Caching strategy

Layer browser, CDN, app, and distributed caches with keyspace, TTL, and active/passive invalidation—call out consistency costs explicitly. Includes a read-path overview and a key/TTL draft tool.

Start from freshness needs: strong consistency avoids cross-layer cache or uses short TTLs plus versioning; eventual consistency can use stale-while-revalidate, async refresh, and singleflight backfill.

The SKILL must list invalidation triggers: which keys to delete after writes, delayed double-delete if used, and when to force read-primary or reject stale versions on bus reordering/lag.

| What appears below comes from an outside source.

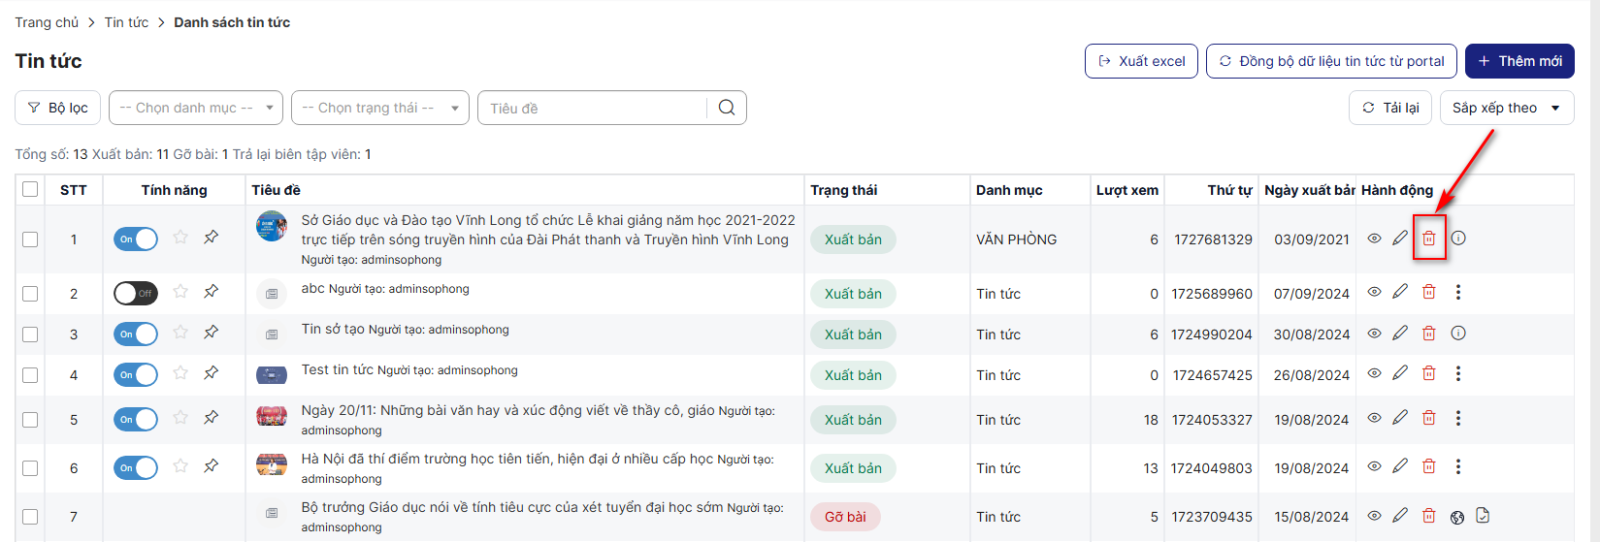Open the three-dot menu for row 6

click(1458, 467)
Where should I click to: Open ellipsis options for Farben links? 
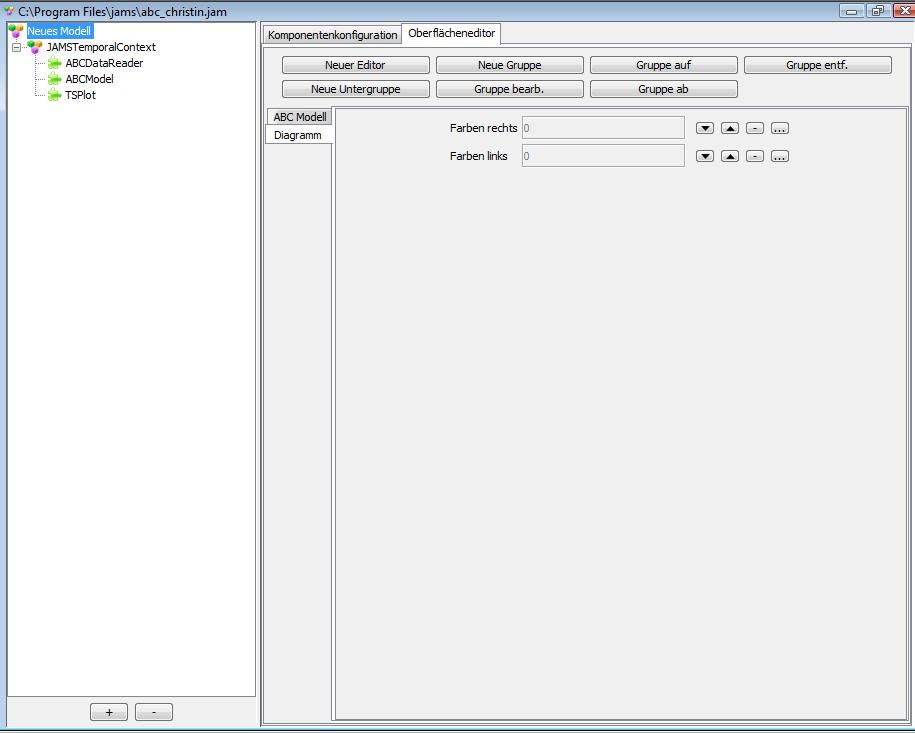(x=780, y=156)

  • Keys include tenant, resource type, locale, schema version—no implicit global keys.
  • Hot keys: sharding, local secondary buffers, rate limits—cross-link breaker/limiter docs.

One-page summary

  • Layers: browser → CDN → in-process/app → Redis-class → DB; each layer states whether caching is allowed and max staleness.
  • Keys: predictable namespace + version segment; document write amplification and key-count caps.
  • Invalidation: write path maintains delete lists or version bumps; delayed double-delete and read-primary fallbacks when needed.
  • Risks: penetration (null cache/Bloom), breakdown (mutex/singleflight), avalanche (TTL jitter + warmup + degradation).
  • Metrics: hit rate, origin rate, latency percentiles, alerts for miss storms.
# Cache-Aside pattern (Python + Redis)
import json, time, random
import redis

r = redis.Redis(host="localhost", port=6379, decode_responses=True)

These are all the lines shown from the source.